Once again at a big convention, I’ve come up with an idea that has very little to do with the show.
This morning, I watched a presentation about mobile over-the-air TV. After that, I saw the keynote speech by NAB CEO Gordon Brown. (He’s a much better speaker than his predecessor, BTW.) Brown said that the public is better served by keeping broadcast TV rather than turning that spectrum over to wireless internet companies.
And that reminded me of the limited spectrum, the finite satellite positions taken up by pay-TV satellite providers.
By rule, a certain percentage of channels on each satellite have to be for non-profit, public interest programing. NASA TV, Angel One, and C-SPAN are three examples of PI channels.

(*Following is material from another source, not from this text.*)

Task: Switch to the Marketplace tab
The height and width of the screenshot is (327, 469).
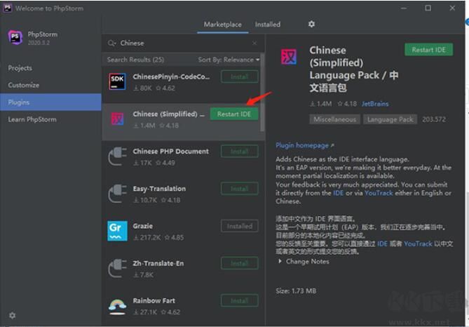Action: [222, 25]
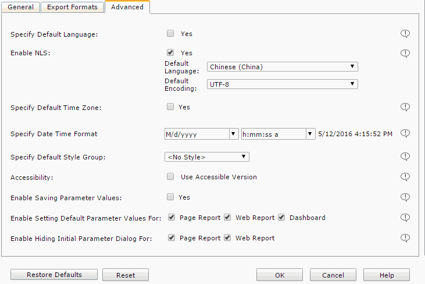
Task: Open the Default Encoding UTF-8 dropdown
Action: [282, 84]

Did those first two remind you of something? They used to be in the clear until Dish Network scrambled them a few months ago.
Dish interprets the PI mandate to provide them for free but only to active Dish receivers. What if the government wrote a more directed rule that, to provide the widest public service, all PI channels must stay unscrambled for any receiver? We’d get at least a dozen new channels, Dish would lose essentially no subscribers, and all of that public service programming would reach a wider audience. Sounds good to me!
(That photo of the Echostar booth here at the NAB Show isn’t strictly relevant to this topic. I just wanted to post one of the photos I took today.)